Muscle contraction events describing the sliding-filament concept are listed as follows.

    • ATP binds to a myosin head and forms ADP + P i. When ATP binds to a myosin head, it is converted to ADP and P i, which remain attached to the myosin head.
    • Ca 2+ exposes the binding sites on the actin filaments. Ca 2+ binds to the troponin molecule, causing tropomyosin to expose positions on the actin filament for the attachment of myosin heads.
    • When attachment sites on the actin are exposed, the myosin heads bind to actin to form cross bridges.
    • ADP and P i are released, and a sliding motion of actin results. The attachment of cross bridges between myosin and actin causes the release of ADP and P i.
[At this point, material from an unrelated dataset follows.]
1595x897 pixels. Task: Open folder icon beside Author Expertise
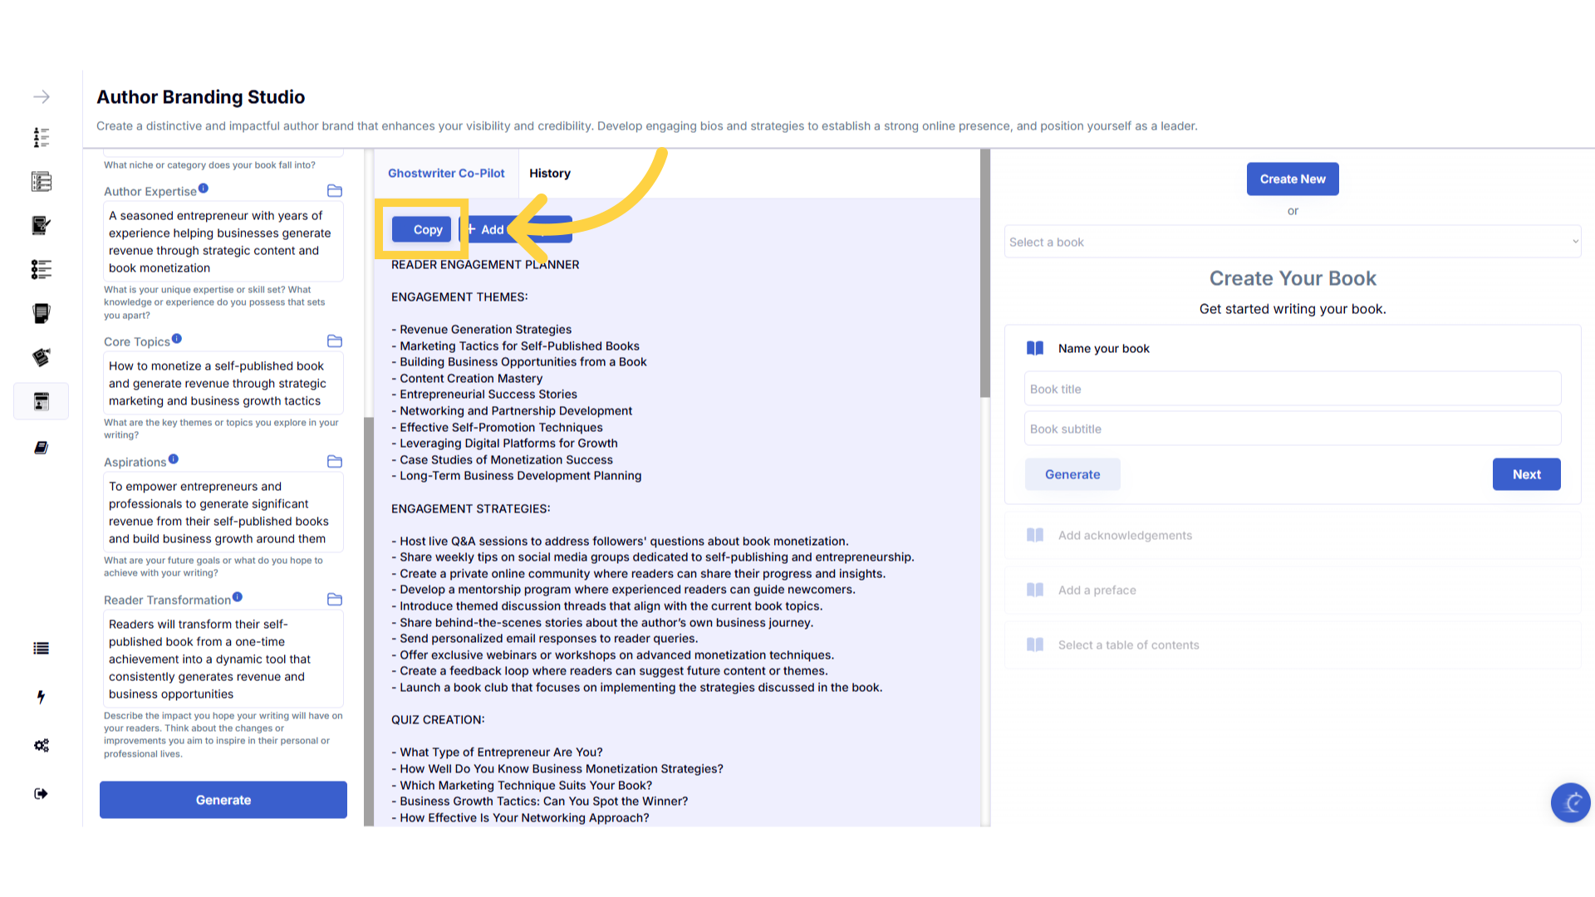pos(335,191)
This, in turn, causes a change in the shape of the myosin head, which generates a sliding movement of the actin toward the center of the sacromere. This pulls the two Z discs together, effectively contracting the muscle fiber to produce a power stroke.
    • ATP causes the cross bridges to unbind. When a new ATP molecule attaches to the myosin head, the cross bridge between the actin and myosin breaks, returning the myosin head to its unattached position.

    Without the addition of a new ATP molecule, the cross bridges remain attached to the actin filaments. This is why corpses become stiff with rigor mortis (new ATP molecules are unavailable).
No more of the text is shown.